I enjoy an orderly and clean environment. I work to music of all kinds, but lately, jazz, and the more free form expressions of Eric Dolphy, Dave Holland, Ornette Coleman, McCoy Tyner, and Charles Mingus, to name a few. Acoustic guitarist Michael Hedges, with his primal groove and unbelievable dynamic range, always inspires. PJ Harvey’s raw emotion and artistry are examples of urgency. I paint by natural light during the day, and never work at night. I enjoy taking walks through our woods and meadow, as this exposes me to textures and lights and natural sounds. Lately, I have been using my computer to continually run through images and texts and ideas from all over. This “universal brain” we now have is astounding.

What do you most enjoy doing when you are not painting?

I enjoy cooking, fine dining, gardening, reading, hiking, spending meaningful time with my wife and three children, listening to music, running, tennis, and biking.

What is your favorite traveling experience?

Our honeymoon trip to Alaska was life changing. We flew into Anchorage, rented a car and drove over 2500 miles through awe inspiring terrain: huge expanses of tundra, soaring mountain ranges, rushing snow melt fed rivers, and mammoth slow creeping glaziers. Another adventure up the coast of California to Humboldt State Park and the largest Redwood trees on earth was truly reality altering.
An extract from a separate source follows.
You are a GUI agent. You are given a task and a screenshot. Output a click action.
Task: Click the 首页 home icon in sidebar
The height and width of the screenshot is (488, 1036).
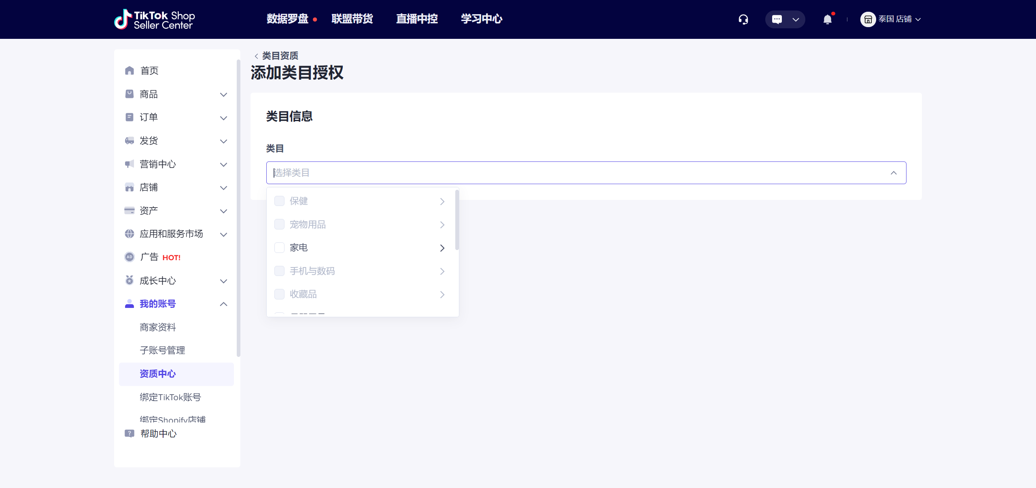pos(130,71)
The gigantic scale and otherworldly quiet within the groves made for a primal exhilaration. Frequent trips to the southwestern mountains of North Carolina always reacquaint me with the ancient cycles and the frightening indifference of the natural world.

If you weren’t an artist, what would you be?

I would enjoy being a chef or landscaper. Chefs are perhaps the truest artists we have, as they create beauty which arouses and satisfies all the senses. Landscaping provides the joy of witnessing first hand, and in focus, the shifting seasons and growth rhythms.